Da Redação
Os Estados Unidos apreenderam um petroleiro ligado à Venezuela no Mar do Caribe nesta quinta-feira (15). A embarcação Veronica navegava sob bandeira da Guiana durante a interceptação. O governo norte-americano intensifica o cerco contra as exportações de óleo bruto do país vizinho.
Operação militar na região caribenha
A ação foi conduzida pela Força-Tarefa Conjunta Southern Spear. Fuzileiros navais e marinheiros partiram do porta-aviões USS Gerald R. Ford (CVN 78) para abordar o navio. A operação demonstrou o caráter militarizado da fiscalização nas rotas marítimas regionais.
Conforme o Comando Sul dos EUA, não houve confrontos durante o embarque das tropas.
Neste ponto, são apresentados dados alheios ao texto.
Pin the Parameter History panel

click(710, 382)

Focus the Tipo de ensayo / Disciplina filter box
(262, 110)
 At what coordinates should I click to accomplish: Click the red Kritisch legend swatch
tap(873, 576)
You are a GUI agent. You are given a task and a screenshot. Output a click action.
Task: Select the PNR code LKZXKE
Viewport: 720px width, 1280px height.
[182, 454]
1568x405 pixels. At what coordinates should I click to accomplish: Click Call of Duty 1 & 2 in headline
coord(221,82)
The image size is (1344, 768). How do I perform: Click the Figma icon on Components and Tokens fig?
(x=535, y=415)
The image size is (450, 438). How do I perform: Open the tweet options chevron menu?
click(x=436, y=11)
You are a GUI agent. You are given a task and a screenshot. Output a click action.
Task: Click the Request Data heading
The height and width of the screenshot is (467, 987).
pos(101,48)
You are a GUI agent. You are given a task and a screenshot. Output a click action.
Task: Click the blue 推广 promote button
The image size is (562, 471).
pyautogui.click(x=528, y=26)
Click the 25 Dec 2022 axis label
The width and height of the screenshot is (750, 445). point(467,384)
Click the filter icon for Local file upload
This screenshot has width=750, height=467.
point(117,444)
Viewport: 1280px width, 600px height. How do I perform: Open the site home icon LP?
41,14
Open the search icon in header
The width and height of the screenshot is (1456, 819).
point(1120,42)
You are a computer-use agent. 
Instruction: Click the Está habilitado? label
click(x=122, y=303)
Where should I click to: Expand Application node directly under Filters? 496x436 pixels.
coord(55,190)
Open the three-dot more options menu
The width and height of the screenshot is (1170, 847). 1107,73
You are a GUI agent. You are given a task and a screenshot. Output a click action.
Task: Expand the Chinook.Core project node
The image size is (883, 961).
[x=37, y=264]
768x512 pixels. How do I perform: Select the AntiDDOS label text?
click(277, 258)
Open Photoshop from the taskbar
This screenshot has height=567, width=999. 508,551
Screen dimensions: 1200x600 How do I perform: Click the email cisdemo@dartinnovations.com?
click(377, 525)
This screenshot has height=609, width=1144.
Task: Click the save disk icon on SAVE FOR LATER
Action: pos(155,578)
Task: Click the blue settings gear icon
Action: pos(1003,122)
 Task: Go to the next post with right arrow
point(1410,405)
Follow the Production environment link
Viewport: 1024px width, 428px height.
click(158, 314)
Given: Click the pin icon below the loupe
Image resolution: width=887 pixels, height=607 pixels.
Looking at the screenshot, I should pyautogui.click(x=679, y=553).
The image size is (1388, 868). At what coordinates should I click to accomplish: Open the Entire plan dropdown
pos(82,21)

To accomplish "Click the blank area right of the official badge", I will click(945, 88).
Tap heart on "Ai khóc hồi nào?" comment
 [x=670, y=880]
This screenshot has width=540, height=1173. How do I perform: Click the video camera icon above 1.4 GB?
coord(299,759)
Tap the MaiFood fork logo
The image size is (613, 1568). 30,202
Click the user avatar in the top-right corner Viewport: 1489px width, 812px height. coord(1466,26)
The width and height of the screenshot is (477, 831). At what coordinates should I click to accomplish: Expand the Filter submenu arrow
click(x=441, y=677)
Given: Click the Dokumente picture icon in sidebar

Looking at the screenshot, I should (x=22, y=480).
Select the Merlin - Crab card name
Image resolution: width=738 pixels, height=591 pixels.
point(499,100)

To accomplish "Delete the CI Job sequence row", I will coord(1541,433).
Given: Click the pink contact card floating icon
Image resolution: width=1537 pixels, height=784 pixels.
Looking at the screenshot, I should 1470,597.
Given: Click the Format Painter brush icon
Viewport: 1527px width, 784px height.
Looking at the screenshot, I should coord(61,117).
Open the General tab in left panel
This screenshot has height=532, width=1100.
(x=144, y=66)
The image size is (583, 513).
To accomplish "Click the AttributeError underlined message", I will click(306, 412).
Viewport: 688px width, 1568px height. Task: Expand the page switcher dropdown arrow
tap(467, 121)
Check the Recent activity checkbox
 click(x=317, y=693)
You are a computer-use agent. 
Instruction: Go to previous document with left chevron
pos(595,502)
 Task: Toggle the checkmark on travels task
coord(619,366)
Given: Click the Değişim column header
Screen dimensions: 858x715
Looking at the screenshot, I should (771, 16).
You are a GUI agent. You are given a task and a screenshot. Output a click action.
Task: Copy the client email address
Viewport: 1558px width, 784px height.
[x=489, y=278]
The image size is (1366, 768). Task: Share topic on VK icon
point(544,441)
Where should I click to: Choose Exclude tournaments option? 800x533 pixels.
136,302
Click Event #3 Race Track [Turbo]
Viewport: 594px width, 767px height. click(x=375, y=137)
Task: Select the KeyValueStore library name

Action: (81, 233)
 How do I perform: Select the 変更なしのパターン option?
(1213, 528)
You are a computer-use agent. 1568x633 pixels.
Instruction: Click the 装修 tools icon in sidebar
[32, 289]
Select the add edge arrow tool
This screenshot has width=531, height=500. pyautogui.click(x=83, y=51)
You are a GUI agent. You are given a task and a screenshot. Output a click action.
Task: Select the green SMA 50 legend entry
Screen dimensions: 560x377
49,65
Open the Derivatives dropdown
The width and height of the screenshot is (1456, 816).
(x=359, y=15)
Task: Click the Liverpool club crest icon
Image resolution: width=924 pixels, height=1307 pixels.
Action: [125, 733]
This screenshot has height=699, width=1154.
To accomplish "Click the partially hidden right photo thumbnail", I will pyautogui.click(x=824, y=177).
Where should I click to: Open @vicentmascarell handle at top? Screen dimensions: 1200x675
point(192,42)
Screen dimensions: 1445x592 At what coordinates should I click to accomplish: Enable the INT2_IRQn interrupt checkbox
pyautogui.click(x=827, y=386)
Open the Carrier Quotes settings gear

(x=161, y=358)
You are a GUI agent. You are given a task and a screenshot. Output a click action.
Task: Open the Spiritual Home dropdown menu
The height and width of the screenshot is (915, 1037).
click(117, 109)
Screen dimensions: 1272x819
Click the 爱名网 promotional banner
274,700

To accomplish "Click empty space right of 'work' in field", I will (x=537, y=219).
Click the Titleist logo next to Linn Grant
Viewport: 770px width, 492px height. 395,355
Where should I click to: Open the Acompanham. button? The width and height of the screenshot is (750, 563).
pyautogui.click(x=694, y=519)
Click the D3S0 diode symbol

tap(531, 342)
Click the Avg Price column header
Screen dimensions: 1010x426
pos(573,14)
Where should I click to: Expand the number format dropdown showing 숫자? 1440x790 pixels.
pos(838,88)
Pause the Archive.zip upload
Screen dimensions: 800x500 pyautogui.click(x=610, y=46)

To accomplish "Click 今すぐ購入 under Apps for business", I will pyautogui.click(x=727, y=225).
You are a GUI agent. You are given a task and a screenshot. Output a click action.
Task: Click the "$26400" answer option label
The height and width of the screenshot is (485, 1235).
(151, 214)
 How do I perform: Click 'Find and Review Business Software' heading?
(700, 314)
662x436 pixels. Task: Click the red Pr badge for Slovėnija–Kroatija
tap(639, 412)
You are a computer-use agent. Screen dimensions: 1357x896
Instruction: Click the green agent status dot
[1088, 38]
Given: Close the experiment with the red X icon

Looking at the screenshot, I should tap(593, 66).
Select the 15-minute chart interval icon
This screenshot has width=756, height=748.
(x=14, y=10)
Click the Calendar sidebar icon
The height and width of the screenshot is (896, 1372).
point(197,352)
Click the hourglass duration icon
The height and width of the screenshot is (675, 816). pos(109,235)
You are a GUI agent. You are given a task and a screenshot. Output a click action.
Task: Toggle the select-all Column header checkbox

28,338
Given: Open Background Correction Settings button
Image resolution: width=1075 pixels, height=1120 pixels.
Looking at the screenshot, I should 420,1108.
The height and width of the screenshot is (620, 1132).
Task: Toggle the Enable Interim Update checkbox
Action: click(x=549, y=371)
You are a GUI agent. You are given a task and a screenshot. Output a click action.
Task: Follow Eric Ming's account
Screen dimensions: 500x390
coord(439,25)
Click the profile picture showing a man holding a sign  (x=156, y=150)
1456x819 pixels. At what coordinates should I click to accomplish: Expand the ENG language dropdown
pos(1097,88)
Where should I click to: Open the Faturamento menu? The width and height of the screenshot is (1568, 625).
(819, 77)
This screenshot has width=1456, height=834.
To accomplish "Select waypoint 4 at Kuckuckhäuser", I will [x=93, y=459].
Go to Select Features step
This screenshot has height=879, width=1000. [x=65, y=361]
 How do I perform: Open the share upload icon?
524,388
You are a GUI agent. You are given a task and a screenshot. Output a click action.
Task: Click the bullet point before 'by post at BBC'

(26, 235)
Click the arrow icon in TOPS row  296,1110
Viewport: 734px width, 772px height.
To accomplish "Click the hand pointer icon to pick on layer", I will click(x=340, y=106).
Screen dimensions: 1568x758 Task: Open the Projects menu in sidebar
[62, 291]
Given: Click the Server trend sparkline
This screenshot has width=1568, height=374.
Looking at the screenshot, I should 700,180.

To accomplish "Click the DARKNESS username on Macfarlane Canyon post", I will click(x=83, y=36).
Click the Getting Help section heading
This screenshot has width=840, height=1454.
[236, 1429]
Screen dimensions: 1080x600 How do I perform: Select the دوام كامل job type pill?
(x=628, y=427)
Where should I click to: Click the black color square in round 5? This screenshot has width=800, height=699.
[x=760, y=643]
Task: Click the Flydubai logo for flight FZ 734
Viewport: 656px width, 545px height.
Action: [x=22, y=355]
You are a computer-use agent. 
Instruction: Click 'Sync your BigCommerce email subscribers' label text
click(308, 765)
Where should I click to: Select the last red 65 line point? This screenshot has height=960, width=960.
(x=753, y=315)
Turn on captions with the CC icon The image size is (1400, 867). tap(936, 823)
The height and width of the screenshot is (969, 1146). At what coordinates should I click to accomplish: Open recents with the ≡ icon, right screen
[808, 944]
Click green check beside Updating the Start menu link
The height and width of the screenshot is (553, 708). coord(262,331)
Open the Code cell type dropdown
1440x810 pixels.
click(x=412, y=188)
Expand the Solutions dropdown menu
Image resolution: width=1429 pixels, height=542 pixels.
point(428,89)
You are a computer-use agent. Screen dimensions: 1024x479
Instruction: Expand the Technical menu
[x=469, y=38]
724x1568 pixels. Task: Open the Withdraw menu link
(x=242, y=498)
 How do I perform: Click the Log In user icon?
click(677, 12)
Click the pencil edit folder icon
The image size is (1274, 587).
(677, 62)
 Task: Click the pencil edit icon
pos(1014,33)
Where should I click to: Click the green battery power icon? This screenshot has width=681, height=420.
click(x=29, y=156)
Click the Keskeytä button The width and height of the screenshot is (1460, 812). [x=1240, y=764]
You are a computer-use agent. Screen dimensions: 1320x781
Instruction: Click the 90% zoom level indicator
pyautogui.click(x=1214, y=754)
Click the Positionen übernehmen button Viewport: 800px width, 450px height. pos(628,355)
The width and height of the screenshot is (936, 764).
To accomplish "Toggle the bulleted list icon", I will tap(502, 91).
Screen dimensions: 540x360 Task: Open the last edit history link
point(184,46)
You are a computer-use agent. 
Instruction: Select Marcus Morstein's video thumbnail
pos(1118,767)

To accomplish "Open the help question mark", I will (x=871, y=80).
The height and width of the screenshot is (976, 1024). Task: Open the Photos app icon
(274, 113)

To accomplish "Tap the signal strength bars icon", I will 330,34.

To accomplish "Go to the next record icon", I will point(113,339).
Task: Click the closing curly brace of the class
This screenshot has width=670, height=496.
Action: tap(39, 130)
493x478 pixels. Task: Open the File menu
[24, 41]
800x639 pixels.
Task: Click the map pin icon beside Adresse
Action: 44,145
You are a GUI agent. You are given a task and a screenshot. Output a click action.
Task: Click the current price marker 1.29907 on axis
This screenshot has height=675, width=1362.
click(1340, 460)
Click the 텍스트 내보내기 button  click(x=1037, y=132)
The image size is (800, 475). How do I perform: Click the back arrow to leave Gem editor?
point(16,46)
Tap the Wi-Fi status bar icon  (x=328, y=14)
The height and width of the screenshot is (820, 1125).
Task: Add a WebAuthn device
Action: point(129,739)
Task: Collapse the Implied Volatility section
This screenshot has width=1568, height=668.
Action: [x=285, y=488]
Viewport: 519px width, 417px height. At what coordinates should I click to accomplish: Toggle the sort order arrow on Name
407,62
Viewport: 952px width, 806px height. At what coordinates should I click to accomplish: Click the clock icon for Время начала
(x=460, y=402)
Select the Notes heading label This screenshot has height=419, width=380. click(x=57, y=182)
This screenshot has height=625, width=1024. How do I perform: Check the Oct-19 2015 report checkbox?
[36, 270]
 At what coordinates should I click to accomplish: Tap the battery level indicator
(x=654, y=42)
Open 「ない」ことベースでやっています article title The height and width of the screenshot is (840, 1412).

Porém, o governo norte-americano sustenta que o Veronica integra rede logística para contornar sanções internacionais. A embarcação permanece sob custódia das autoridades americanas para investigação.
Estratégia contra a “frota fantasma”
Esta apreensão marca a sexta ação similar durante a administração de Donald Trump. Washington qualifica a tática venezuelana como uso de “frota fantasma”. Esses navios modificam nomes, registros e bandeiras regularmente para esquivar rastreamento de seguradoras e agências de segurança.
O episódio coincide com agenda diplomática em Washington. O presidente norte-americano receberá a líder opositora María Corina Machado na Casa Branca nos próximos dias. A medida amplia pressão política sobre o regime de Caracas em momento de sensibilidade regional elevada.
Sequência de operações recentes
Anteriormente, em 9 de janeiro, forças dos EUA interceptaram o petroleiro Olina próximo a Trinidad e Tobago. Naquela ocasião, a embarcação exibia bandeira falsa de Timor-Leste. O monitoramento contínuo comprova que órgãos de inteligência mapeiam rigorosamente rotas de saída de petróleo venezuelano após mudanças políticas no país em janeiro de 2026.